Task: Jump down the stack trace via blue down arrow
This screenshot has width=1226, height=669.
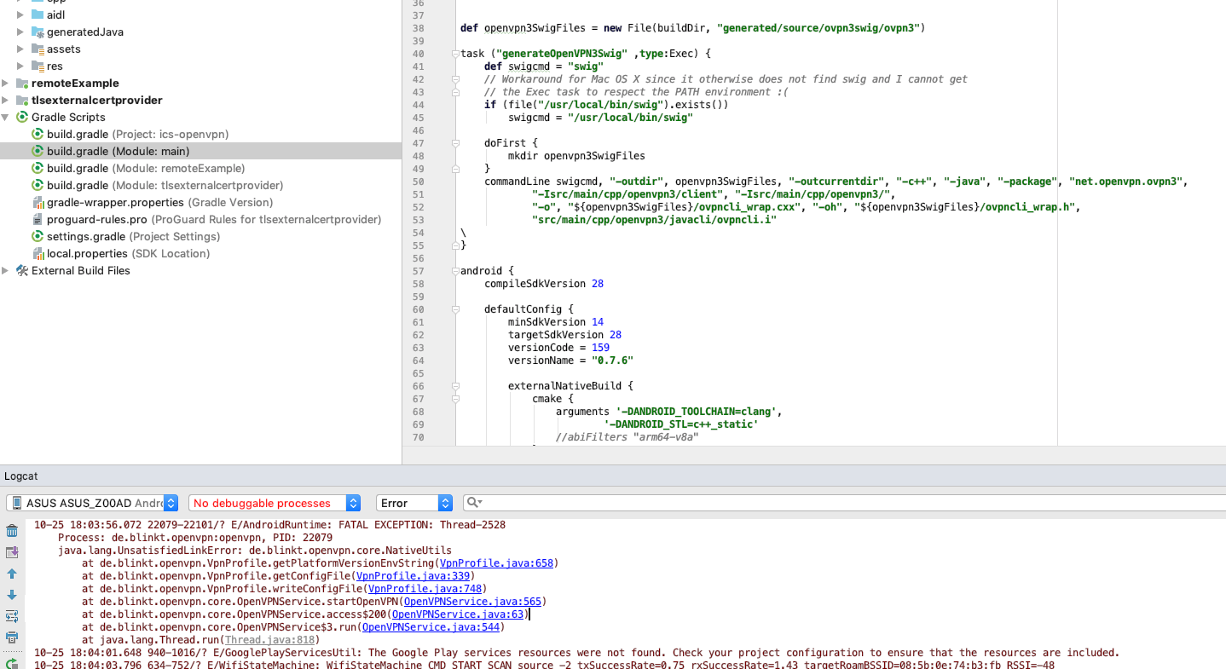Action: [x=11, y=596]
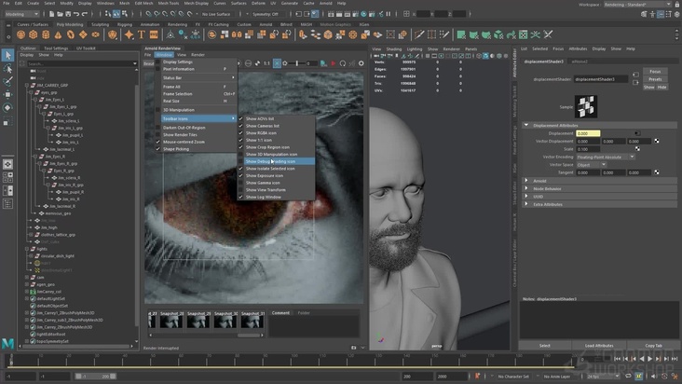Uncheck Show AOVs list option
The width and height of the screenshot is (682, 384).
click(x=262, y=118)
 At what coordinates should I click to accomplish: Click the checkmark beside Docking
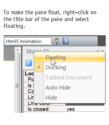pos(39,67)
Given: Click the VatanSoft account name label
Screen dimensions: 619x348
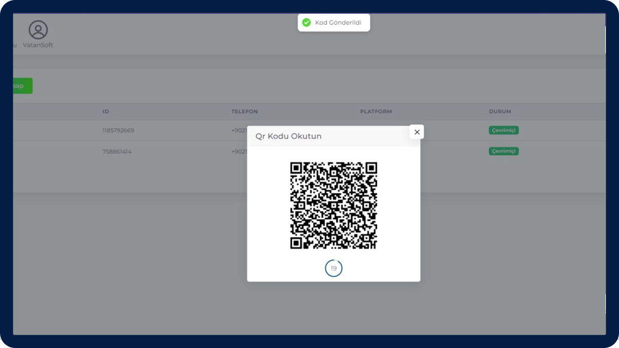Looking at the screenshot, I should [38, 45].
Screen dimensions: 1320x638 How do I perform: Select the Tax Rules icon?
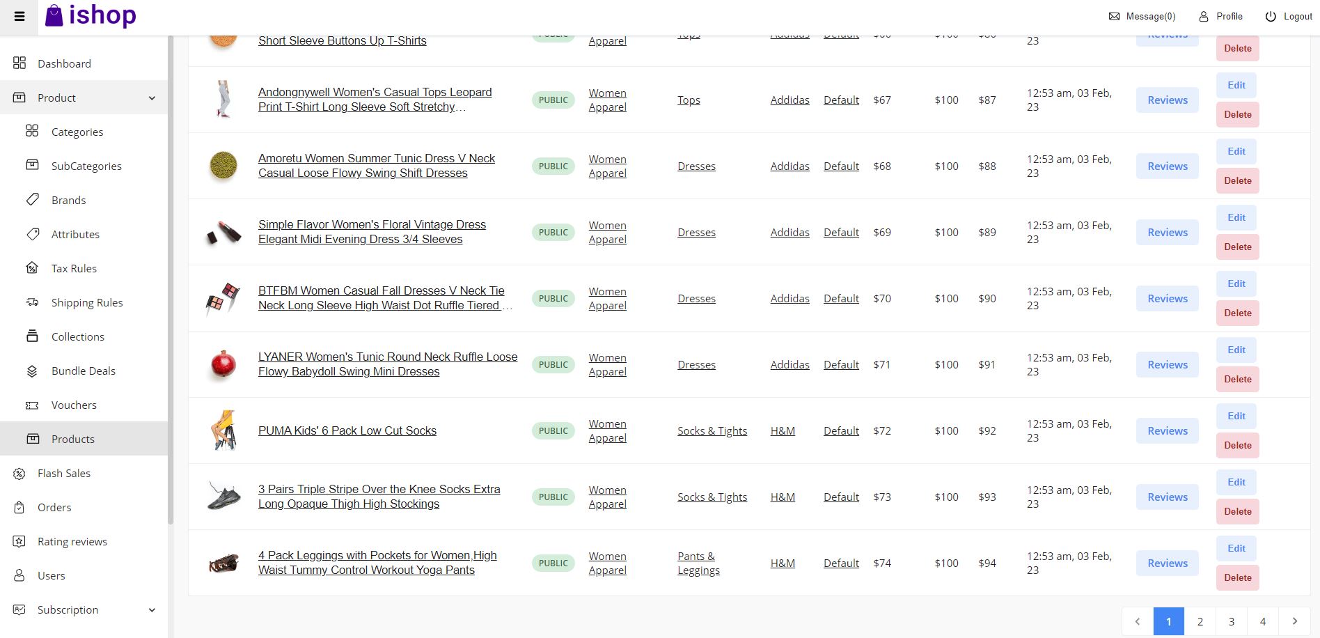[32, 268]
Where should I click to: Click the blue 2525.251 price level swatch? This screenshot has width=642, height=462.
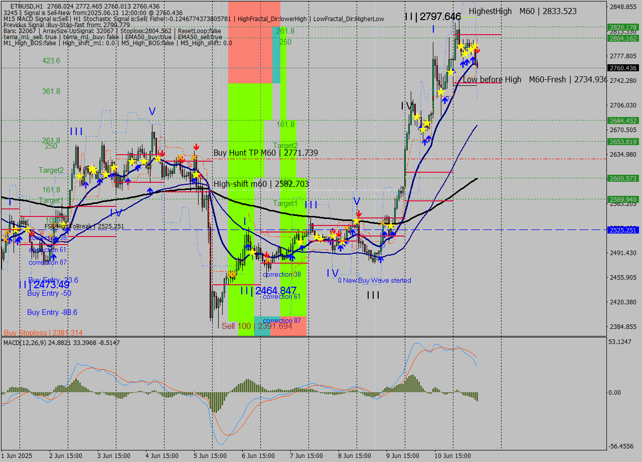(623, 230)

---

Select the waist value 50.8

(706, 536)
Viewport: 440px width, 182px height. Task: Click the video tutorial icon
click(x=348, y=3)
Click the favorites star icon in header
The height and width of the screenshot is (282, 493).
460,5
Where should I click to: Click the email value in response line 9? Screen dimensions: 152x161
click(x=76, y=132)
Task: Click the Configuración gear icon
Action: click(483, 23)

* * *

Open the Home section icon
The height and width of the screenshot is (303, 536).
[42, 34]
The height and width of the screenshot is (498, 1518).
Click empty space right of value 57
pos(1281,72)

**Goal**
Retype the listing from the line with "Where should I click to: Click the email" up to and including the line with "Action: click(483, 23)", keeping every character as it appears.

**Answer to this exercise**
Where should I click to: Click the email value in response line 9? Screen dimensions: 152x161
click(x=76, y=132)
Task: Click the Configuración gear icon
Action: click(483, 23)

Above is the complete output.